=== TEXTE FOURNI ===
Question de M. LORRAIN Jean-Louis (Haut-Rhin - UC) publiée le 11/02/1998

M. Jean-Louis Lorrain appelle l'attention de Mme le ministre délégué chargé de l'enseignement scolaire sur les études des latinistes, dans la filière des lettres classiques. La trilogie français, latin et grec a toujours constitué une grande tradition de la culture fançaise et un élément non négligeable d'unité de la culture européenne. Or une décision récente allant à l'encontre des dispositions antérieures, favorablement accueillies par les enseignants et les parents d'élèves, contraint désormais les élèves de troisième à opter, au choix, soit pour le latin, soit pour le grec. Les priver de ce double enseignement fragilise la formation classique tout entière. Et cette dernière est un moyen efficace pour lutter contre la baisse de niveau souvent observée dans les collèges. Quelles motivations ont précédé une telle prise de position et quelle sera la filière désormais pour ceux des élèves qui souhaitent étudier simultanément grec et latin ?

=== OBJECTIF ÉNONCÉ ===
Répondez à ces questions à partir du texte ci-dessus :
(a) Quel département M. Jean-Louis Lorrain représente-t-il ?
(b) À quel membre du gouvernement s'adresse-t-il ?
(c) Selon la décision récente qu'il évoque, quel choix les élèves de troisième doivent-ils désormais faire ?

=== LIGNES ===
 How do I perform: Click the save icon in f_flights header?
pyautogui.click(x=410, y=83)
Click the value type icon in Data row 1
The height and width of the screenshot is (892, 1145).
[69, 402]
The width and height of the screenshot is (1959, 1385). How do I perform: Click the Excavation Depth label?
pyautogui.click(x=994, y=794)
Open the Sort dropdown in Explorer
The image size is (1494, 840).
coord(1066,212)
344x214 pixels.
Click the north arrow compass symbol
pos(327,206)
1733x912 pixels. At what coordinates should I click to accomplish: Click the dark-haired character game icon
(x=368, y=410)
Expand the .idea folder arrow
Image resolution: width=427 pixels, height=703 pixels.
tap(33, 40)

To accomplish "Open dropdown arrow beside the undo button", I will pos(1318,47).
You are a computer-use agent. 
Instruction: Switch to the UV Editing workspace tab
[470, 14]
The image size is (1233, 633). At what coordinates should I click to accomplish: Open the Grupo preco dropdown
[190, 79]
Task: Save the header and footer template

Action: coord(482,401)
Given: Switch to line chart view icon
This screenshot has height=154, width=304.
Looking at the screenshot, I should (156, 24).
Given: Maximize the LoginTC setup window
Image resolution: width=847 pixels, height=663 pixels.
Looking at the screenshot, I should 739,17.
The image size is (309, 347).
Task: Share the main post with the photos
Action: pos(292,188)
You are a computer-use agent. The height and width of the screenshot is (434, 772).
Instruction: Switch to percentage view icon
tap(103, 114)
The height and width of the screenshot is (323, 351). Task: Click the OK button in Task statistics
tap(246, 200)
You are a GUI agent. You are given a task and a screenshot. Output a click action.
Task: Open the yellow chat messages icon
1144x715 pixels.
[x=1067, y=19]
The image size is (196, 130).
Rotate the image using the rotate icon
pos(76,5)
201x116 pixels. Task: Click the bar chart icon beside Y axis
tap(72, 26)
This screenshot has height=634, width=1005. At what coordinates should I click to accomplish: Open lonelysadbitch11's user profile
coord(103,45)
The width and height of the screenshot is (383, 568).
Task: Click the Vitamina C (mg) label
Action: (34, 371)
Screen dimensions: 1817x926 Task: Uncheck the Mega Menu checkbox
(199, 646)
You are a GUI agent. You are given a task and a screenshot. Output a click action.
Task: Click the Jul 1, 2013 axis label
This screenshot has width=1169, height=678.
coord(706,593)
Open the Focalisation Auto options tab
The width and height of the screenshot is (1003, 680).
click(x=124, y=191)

=== RÉPONSE ===
(a) Le Haut-Rhin.
(b) À Mme le ministre délégué chargé de l'enseignement scolaire.
(c) Ils doivent opter soit pour le latin, soit pour le grec.